(Your task)
From the entries below, write out exactly the lines between the line holding "Screen dimensions: 1064x422" and the line holding "This screenshot has height=506, width=1024.", inclusive, excluding any pictures.

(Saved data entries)
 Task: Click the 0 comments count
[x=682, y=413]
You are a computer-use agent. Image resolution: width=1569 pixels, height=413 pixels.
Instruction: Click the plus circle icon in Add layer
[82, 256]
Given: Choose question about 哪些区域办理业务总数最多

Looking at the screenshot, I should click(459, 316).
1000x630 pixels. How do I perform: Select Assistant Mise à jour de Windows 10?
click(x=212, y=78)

...

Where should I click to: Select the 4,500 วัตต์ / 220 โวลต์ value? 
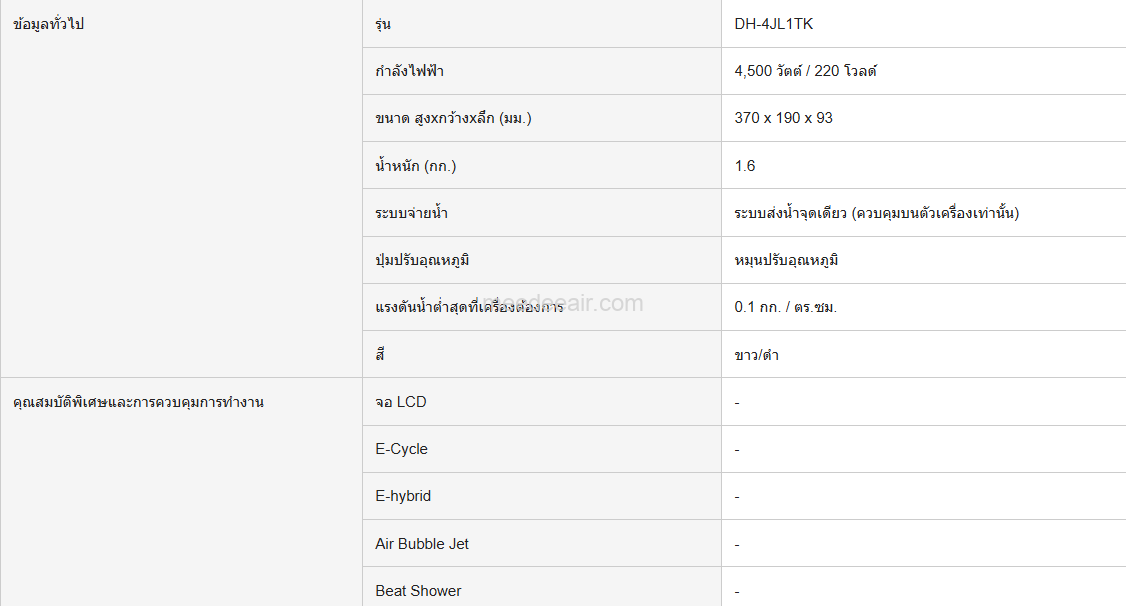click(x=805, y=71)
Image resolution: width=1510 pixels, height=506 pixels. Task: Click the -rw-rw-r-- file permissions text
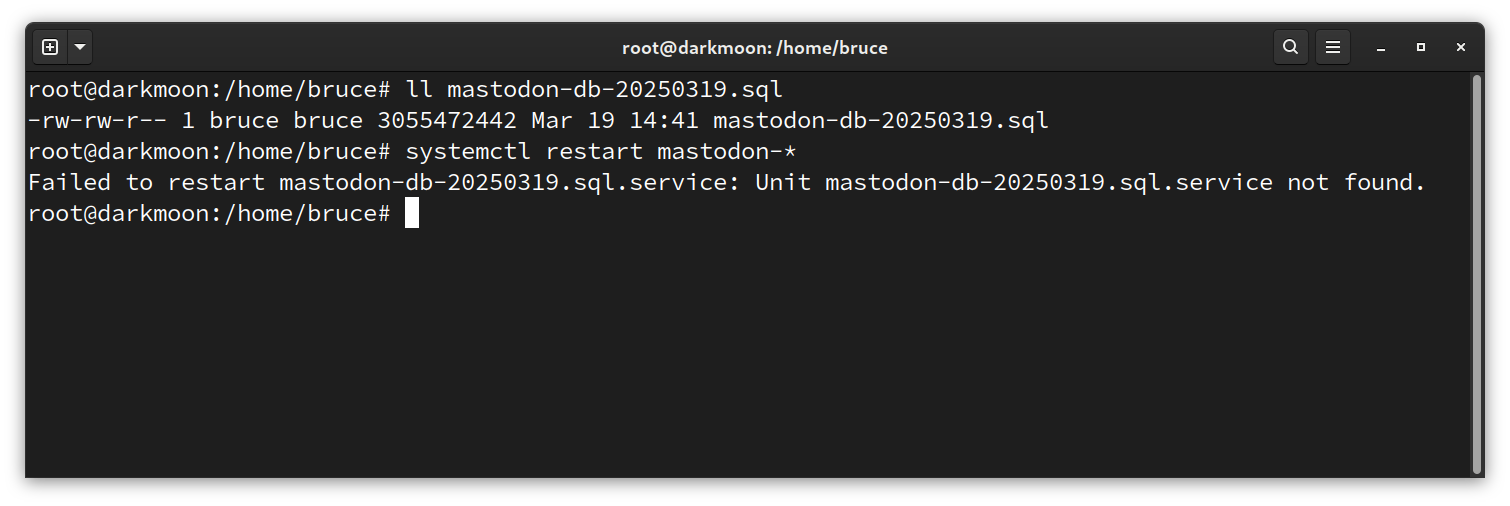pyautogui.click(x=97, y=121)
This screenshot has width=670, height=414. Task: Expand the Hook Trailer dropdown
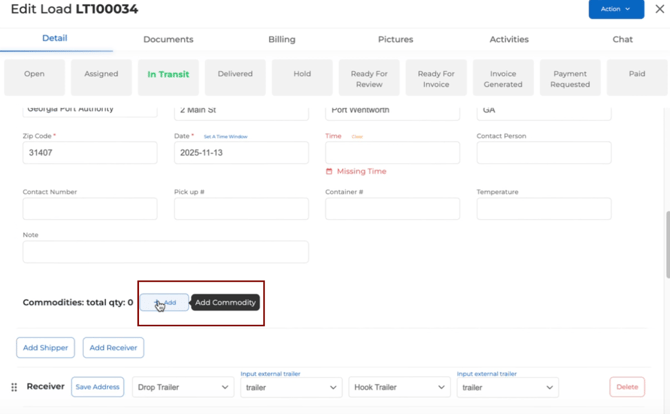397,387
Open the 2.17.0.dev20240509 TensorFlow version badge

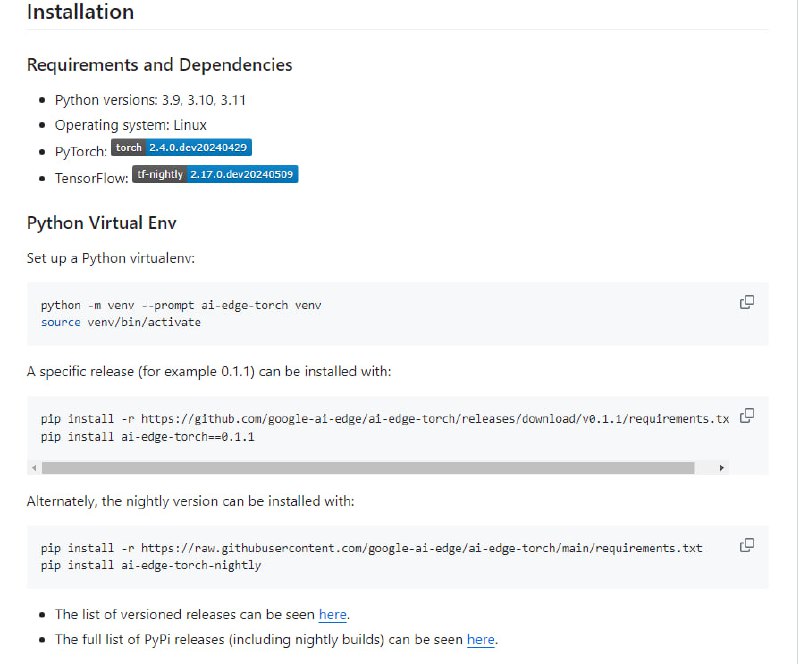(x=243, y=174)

---

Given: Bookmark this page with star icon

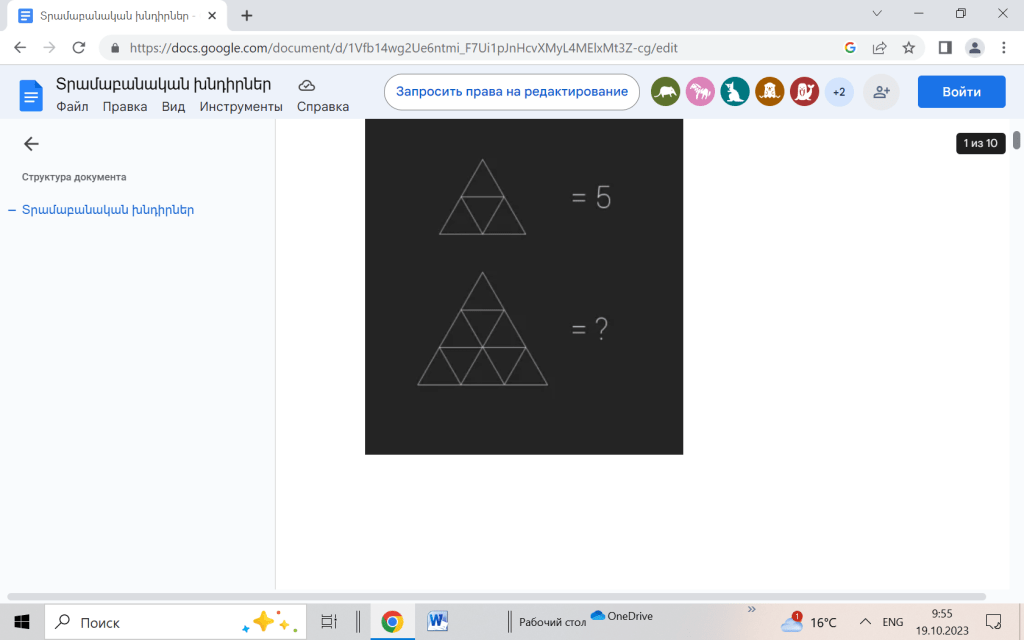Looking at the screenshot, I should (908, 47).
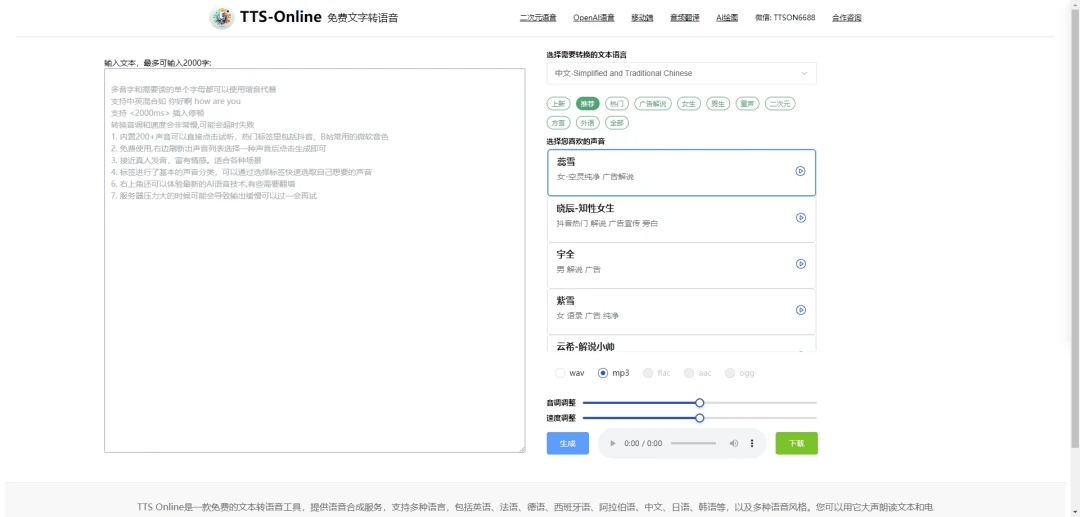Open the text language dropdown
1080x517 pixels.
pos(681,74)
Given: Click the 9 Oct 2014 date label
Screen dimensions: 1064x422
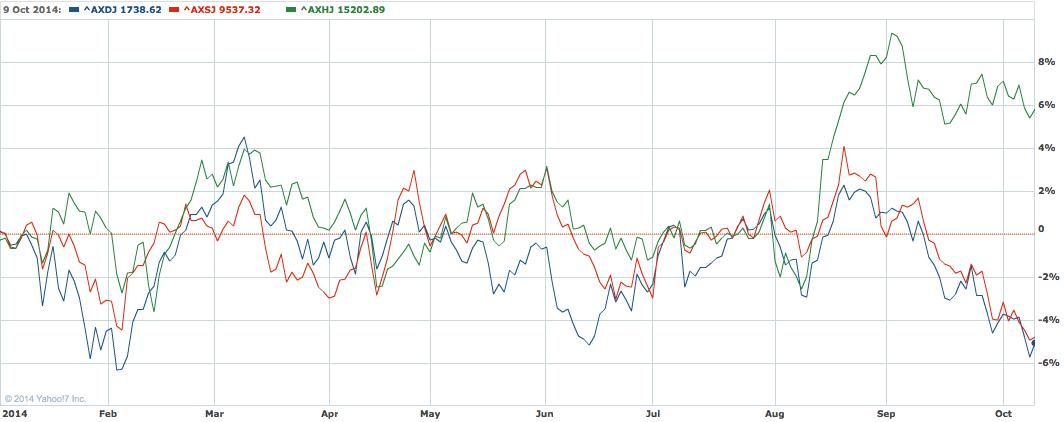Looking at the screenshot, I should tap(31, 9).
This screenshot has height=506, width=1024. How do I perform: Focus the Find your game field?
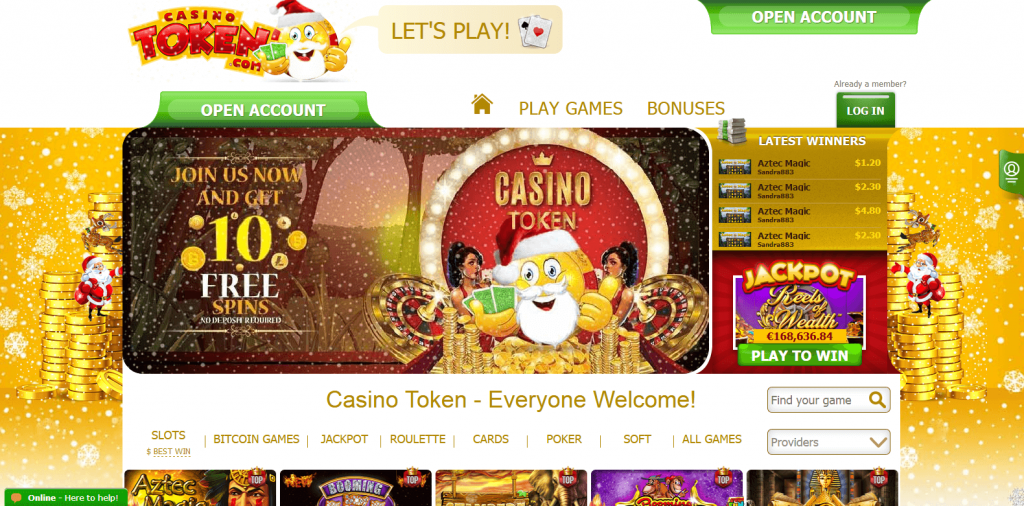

(Task answer)
Screen dimensions: 1064x422
Looking at the screenshot, I should tap(31, 9).
This screenshot has height=506, width=1024. How do I perform: Focus the Find your game field?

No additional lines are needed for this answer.